Sukiyaki and Other Japanese Hits is an album by Japanese singer Kyu Sakamoto released in 1963 in the United States by Capitol Records. All of the songs on the album are performed in Japanese and feature the title track, a #1 hit in the U.S. for three weeks in 1963, and peaking at #6 in the UK when issued by EMI on its His Master's Voice label. The 'b'-side, "Anoko No Namaewa Nantenkana", and a cover of "Good Timin'", a hit in 1960 for R&B singer Jimmy Jones, in both the US and the UK.

The album is subtitled 坂本九の唄う日本のヒット歌集 (Sakamoto Kyu no Utau Nihon no Hitto Kashuu, lit. 'A Collection of Japanese Hit Songs Sung by Kyu Sakamoto').

The album was part of the "Capitol of the World" series. The album was originally released in mono, along with a duophonic (electronic stereo) version by Capitol Records, this being the singer's only full-length album in the West.

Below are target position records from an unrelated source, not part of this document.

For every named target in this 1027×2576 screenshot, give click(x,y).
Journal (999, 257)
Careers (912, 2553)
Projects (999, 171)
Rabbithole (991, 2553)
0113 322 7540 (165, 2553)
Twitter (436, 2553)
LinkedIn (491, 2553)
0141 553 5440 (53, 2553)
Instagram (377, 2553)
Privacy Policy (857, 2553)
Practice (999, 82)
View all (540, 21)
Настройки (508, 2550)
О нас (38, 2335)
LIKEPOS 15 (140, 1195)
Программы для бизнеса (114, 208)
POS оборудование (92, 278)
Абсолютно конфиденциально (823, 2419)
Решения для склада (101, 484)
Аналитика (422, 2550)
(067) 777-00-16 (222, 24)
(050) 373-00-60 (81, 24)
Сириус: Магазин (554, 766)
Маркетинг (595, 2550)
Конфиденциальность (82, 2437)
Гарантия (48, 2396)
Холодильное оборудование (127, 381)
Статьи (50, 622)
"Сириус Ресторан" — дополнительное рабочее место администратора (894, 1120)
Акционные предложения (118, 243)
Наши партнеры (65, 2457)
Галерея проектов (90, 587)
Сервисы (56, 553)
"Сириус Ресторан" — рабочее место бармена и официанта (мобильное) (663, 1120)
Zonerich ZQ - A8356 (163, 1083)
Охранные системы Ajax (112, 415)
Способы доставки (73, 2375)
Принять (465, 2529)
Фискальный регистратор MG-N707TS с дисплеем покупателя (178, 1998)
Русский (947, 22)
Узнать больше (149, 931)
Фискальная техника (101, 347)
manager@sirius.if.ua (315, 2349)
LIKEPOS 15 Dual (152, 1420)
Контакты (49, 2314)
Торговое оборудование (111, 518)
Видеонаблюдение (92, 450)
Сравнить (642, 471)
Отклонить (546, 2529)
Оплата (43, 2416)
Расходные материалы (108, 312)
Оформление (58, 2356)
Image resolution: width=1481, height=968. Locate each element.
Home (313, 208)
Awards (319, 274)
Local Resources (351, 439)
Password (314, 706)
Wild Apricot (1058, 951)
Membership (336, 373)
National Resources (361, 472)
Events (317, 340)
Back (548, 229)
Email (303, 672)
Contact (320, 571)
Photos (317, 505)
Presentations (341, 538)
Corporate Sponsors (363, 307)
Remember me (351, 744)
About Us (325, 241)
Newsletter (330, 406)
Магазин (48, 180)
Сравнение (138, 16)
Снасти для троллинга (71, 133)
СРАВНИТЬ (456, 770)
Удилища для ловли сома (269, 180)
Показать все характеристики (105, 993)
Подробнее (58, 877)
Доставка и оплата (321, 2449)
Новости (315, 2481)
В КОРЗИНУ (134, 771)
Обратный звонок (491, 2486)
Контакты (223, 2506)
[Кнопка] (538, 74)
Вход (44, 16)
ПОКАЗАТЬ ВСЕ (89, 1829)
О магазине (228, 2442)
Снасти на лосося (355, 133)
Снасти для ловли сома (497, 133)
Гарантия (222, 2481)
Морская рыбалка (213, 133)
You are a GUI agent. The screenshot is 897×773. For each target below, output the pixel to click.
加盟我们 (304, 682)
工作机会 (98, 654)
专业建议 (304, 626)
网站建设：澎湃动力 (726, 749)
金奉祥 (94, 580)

It was a solid success, reaching number 14 on the Billboard Top LPs Monoaural 150 chart and number 47 on the Billboard Top LPs Stereo 50 chart. It debuted at number 7 on the Variety Album Bestsellers chart and reached number 6 on that chart. It reached number 15 on the Cash Box Monoaural Top 100 albums chart, and number 25 on the Cash Box Stereo Top 50 albums chart.

Professional ratings
Review scores
| Source | Rating |
| Allmusic | Star |

==Reception==
The Billboard review of the album rated it as a Billboard pop spotlight pick. The album was also reviewed in High Fidelity, Variety and Cash Box. Sukiyaki . . . and other hits was reviewed in Pop Weekly.

==Track listing==
- Side one
1. Ue o muite arukō (Sukiyaki)
2. Tsun Tsun Bushi (The Tsun Tsun Song)
3. Hitoribocchi No Futari (The Lonesome Two)
4. Kyu-chan Ondo (The Kyu-Chan Folk March Song)
5. Mo Hitori No Boku (It's Just Not the Real Me)
6. Good Timin'

- Side two
7. Boku No Hoshi (My Star)
8. Kiminanka Kiminanka (I Couldn't Care for You, Not You, Not You!)
9. Kyu-chan No Zuntatatta (The Zuntatatta Song)
10. Hige No Uta (My First Whisker)
11. Goodbye, Joe
12. Anoko No Namaewa Nantenkana (I Wonder What Her Name Is)

==Personnel==
- 1-1, 1-3, 2-2, 2-4, 2-6 (Rokusuke Ei/Hachidai Nakamura); 1-2 (Kyu Sakamoto/Trad, arr Hiroaki "Tessho" Hagiwara); 1-4, 2-3 (Yukio Aoshima/Danny Iida); 1-5 (Yukio Aoshima/Hachidai Nakamura); 1-6 (Fred Tobias/Clint Ballard, Jr./Kenji Sazanami); 2-1 (Yoji Yamada/Danny Iida); 2-5 (Hans-Artur Wittstatt/Günter Loose/Norman Newell/Kenji Sazanami)
- recorded in Tokyo by Koji Kusano
- produced in the U.S.A. by Dave Dexter, Jr.